====== SELECTED EXCERPT

Olympus PEN E-PL2 Four/Thirds Camera

Who is Olympus?

Olympus is a Japanese optics company founded in 1919. It was originally formed to make microscopes and thermometers.

Olympus Corporation has a very long history as a camera maker. It's first design was the Semi-Olympus I in 1936. But the first truly groundbreaking design was the PEN series. This series was introduced in 1959.

With a half-frame format, the camera could allow seventy-two pictures on a standard thirty-six exposure roll of thirty-five millimeter film. This made the PEN series both compact and portable at a time when most 35mm cameras weighed pounds and were bulky to carry around.

Yoshihisa Maitani, designed the PEN series as direct competitors to both Canon and Nikon. He also designed the OM system. The OM system introduced a new technology in film cameras by offering features like off-the-film light metering and off-the-film flash monitoring. The OMs were also smaller and lighter than models offered by Canon and Nikon.


Olympus Logo
Olympus Logo | Source

The PEN Series

The PEN series of cameras have always been designed to be smaller and lighter while providing the same photographic quality of larger cameras.

Olympus introduced the first digital PEN in 2009 with the PEN E P1. The new digital PEN series cameras are what are referred to as four thirds cameras. A specification that both Kodak and Olympus created.

============

REQUIRED TASKS:
**a)** Answer these questions using the text on Olympus and the PEN series:
(i) In what year was Olympus founded?
(ii) How many pictures could a half-frame PEN take on a standard thirty-six exposure roll of film?
(iii) Which model was the first digital PEN, and in what year did it appear?
**b)** According to the text on Olympus and the PEN series, why was the original PEN series compact and portable?
**c)** Write a continuation of the text on Olympus and the PEN series, starting after its final sentence.
The material placed after this text comes from a separate source.

====== DATASET EXCERPT

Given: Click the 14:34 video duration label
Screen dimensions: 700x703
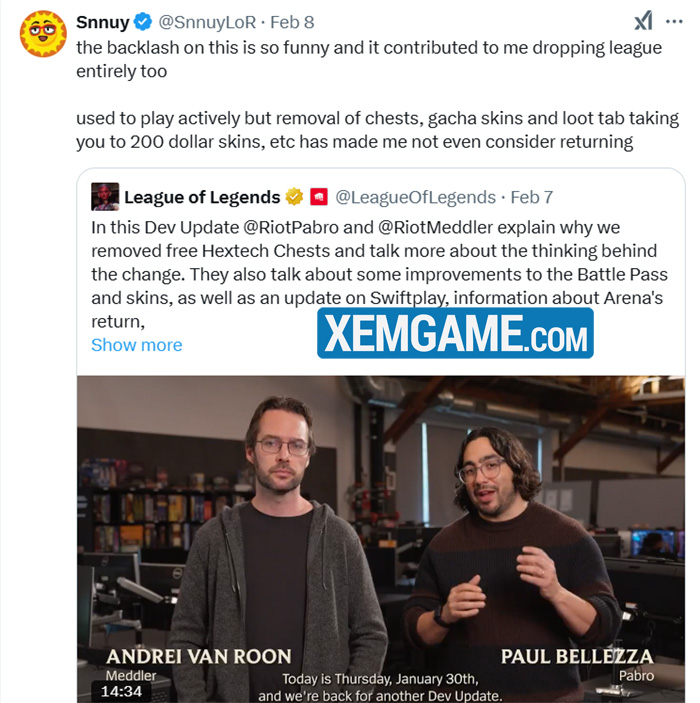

============

RESPONSES BY TASK:
**a)**
(i) 1919
(ii) Seventy-two
(iii) The PEN E P1, in 2009

**b)** The PEN used a half-frame format, so it fit seventy-two pictures on a standard thirty-six exposure roll of thirty-five millimeter film. That made it compact and portable at a time when most 35mm cameras weighed pounds and were bulky to carry.

**c)**
Four thirds cameras share the same lens mounting system of all other four thirds cameras meaning that any manufacturers four thirds lens should fit any other manufacturers four thirds camera. Four thirds cameras are also designed to be solely digital with no film equivalents made.

The new PEN E-PL2 described below is micro four thirds (a standard created by Panasonic and Olympus) which does away with the single lens reflex (SLR) mirror and pentaprism viewfinder system. This means that the cameras that adhere to the micro four thirds standards can share lenses and are even smaller and lighter than their SLR cousins.

The PEN E-PL2 is no exception.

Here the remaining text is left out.